Sharply honed life of the only American Indian leader to definitively beat the United States in war, short-lived though the defeat might have been.

Popular military historians Drury and Clavin (Last Men Out: The True Story of America's Heroic Final Hours in Vietnam, 2011, etc.) offer a battle-and-skirmish account of Sioux leader Red Cloud’s war on the whites who invaded the Great Plains, though their narrative is strong on ethnohistorical matters as well. When a white officer sputtered “Horseshit” against Red Cloud’s claim that the Sioux had an ancestral claim to the Black Hills, for instance, the authors are able to explain that, be that as it may, the Sioux had developed an emergence story to back up their case—one that, as it happened, had its first mention on the Sioux calendar “the summer before America’s Founding Fathers signed the Declaration of Independence.” Drury and Clavin frame their story with what has been called the Fetterman Massacre (here, better put, the Fetterman Fight), in 1866, when an unfortunate Army officer led his command into a trap that led to their deaths, but they pack it with details taken from many episodes in the early history of Sioux relations with the whites, as well as with other tribes. They credit Red Cloud with forming a powerful alliance of peoples, among them the Cheyenne and Shoshone, the only way the Indians could resist white encroachment into their homeland.

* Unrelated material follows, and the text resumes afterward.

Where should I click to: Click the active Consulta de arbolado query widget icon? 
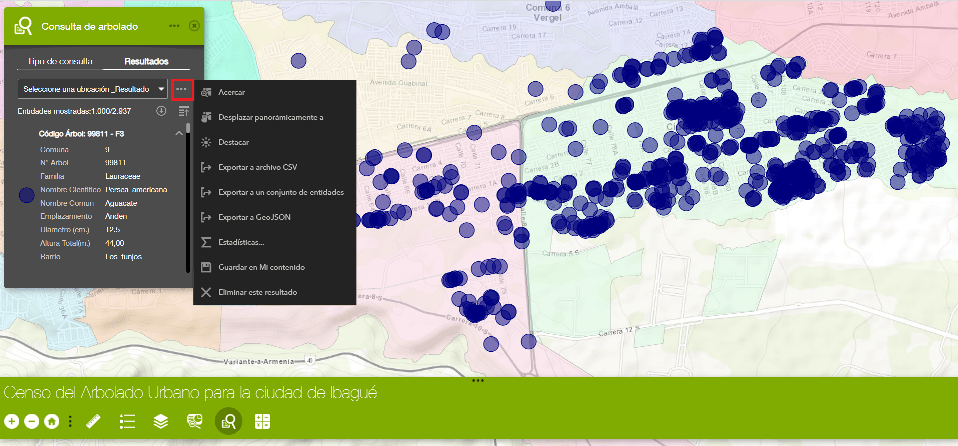click(x=228, y=422)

Even so, as the authors note, when Red Cloud was invited to Washington to sign a peace treaty and was taken to a federal arsenal to see the assembled weaponry available to his enemy, he recognized that the days of his people’s suzerainty were numbered, even as he continued to mount “the most impressive campaign in the annals of Indian warfare,” which lasted from 1866 to 1868.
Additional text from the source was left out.